*INSTRUCTIONS TO FOLLOW*.
Look through the material below. Return exactly the lines from the one with "Given: Sort the table by Volume Name column" through the one with "The height and", both included.

*RECORDS FOR THE TASK*.
# # # #

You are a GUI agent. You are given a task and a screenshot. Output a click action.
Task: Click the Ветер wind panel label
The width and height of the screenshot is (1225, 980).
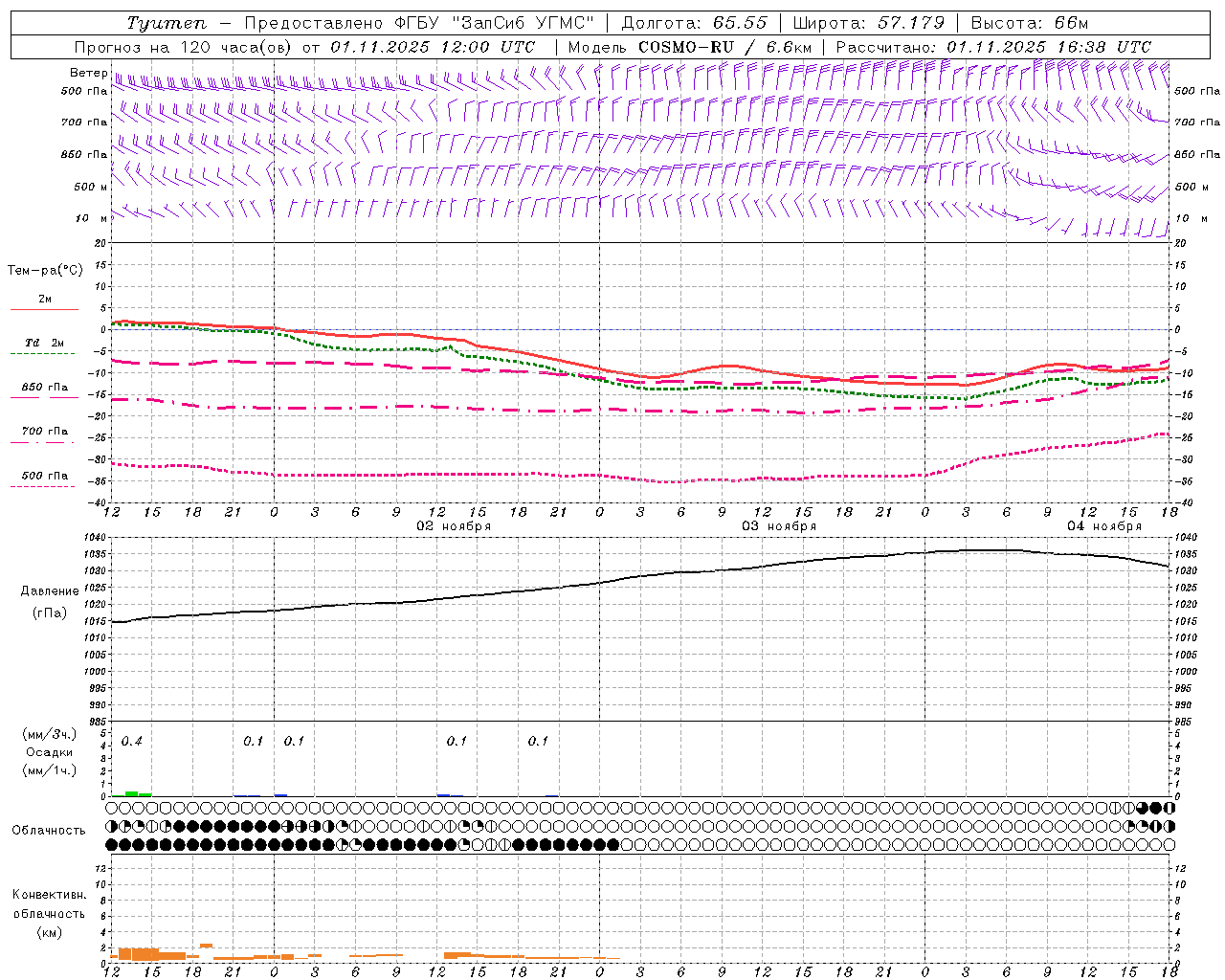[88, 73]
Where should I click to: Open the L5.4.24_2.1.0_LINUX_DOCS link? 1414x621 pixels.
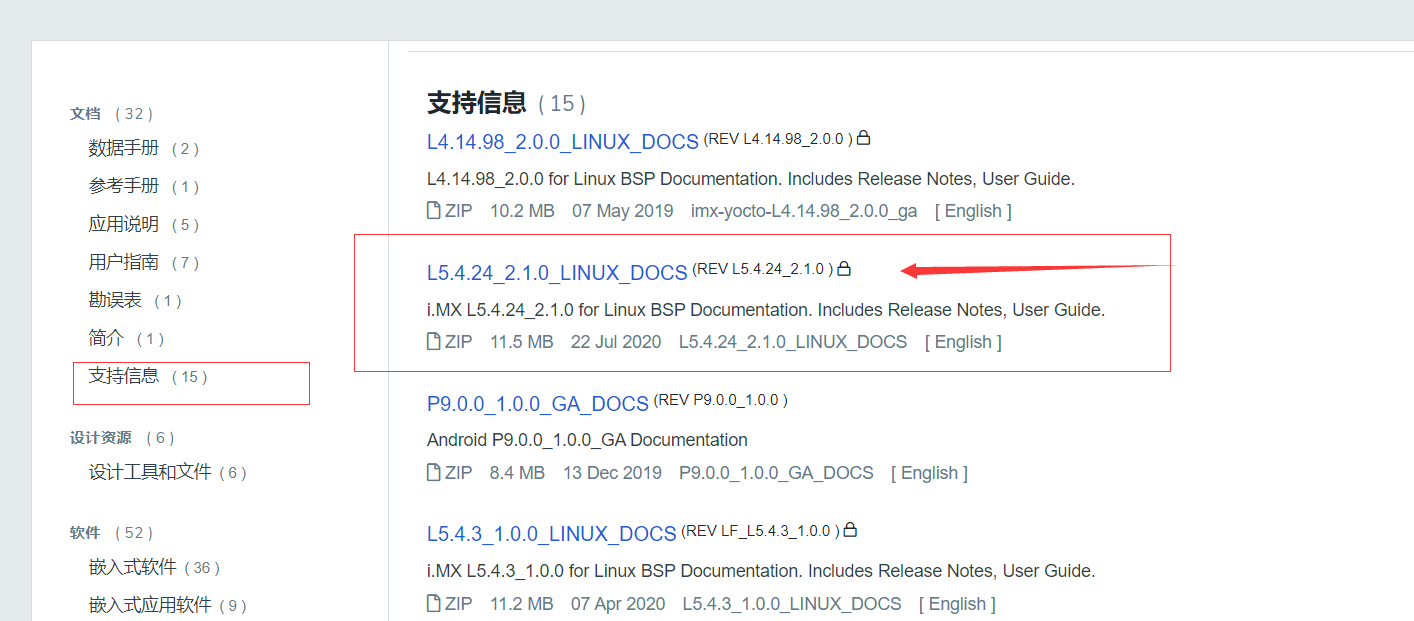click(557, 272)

# # # #

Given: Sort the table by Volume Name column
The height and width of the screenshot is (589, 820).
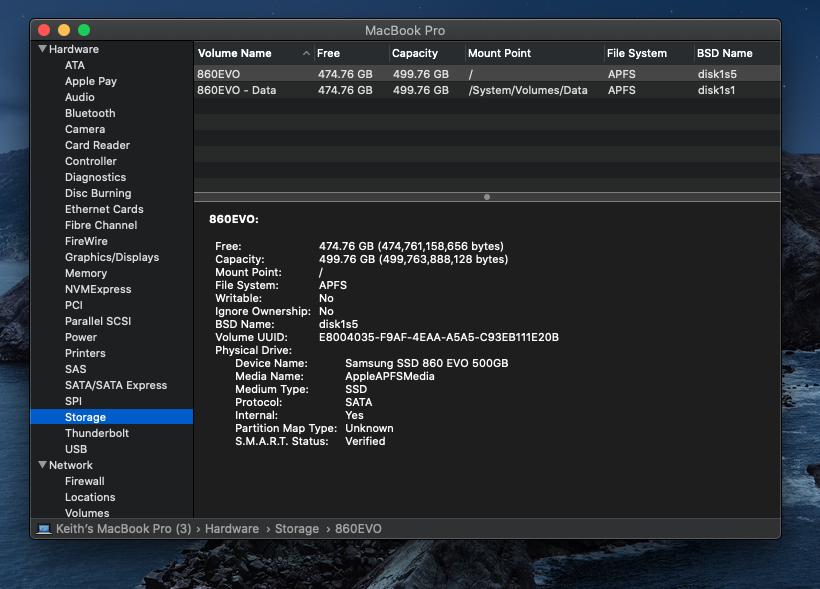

# # # #

*RESPONSE*.
Given: Sort the table by Volume Name column
The height and width of the screenshot is (589, 820).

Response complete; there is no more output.